╭──
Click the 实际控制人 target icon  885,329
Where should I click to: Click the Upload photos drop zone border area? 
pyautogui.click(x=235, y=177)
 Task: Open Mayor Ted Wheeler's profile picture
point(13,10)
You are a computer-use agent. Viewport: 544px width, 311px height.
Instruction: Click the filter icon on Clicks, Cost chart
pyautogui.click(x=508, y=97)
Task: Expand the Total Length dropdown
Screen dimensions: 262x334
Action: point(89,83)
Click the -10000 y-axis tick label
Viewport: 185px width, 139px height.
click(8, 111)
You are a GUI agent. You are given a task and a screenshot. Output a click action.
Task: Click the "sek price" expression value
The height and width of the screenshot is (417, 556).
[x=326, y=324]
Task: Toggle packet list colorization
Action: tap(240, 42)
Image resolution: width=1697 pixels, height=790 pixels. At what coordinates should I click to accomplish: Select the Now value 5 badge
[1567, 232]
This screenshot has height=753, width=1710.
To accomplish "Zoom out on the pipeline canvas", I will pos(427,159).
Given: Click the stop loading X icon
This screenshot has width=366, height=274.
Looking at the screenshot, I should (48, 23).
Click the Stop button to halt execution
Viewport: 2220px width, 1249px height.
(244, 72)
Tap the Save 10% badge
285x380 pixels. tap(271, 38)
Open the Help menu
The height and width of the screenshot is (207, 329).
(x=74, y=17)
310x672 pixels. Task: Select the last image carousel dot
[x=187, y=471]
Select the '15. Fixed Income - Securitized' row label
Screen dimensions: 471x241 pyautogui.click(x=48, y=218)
╰──
WHAT YOU WILL DO: Tail of the listing, starting at the line with "This screenshot has height=753, width=1710." and ending at the last line: output it exactly and add nothing.

TASK RESPONSE:
This screenshot has height=753, width=1710.
To accomplish "Zoom out on the pipeline canvas", I will pos(427,159).
Given: Click the stop loading X icon
This screenshot has width=366, height=274.
Looking at the screenshot, I should (48, 23).
Click the Stop button to halt execution
Viewport: 2220px width, 1249px height.
(244, 72)
Tap the Save 10% badge
285x380 pixels. tap(271, 38)
Open the Help menu
The height and width of the screenshot is (207, 329).
(x=74, y=17)
310x672 pixels. Task: Select the last image carousel dot
[x=187, y=471]
Select the '15. Fixed Income - Securitized' row label
Screen dimensions: 471x241 pyautogui.click(x=48, y=218)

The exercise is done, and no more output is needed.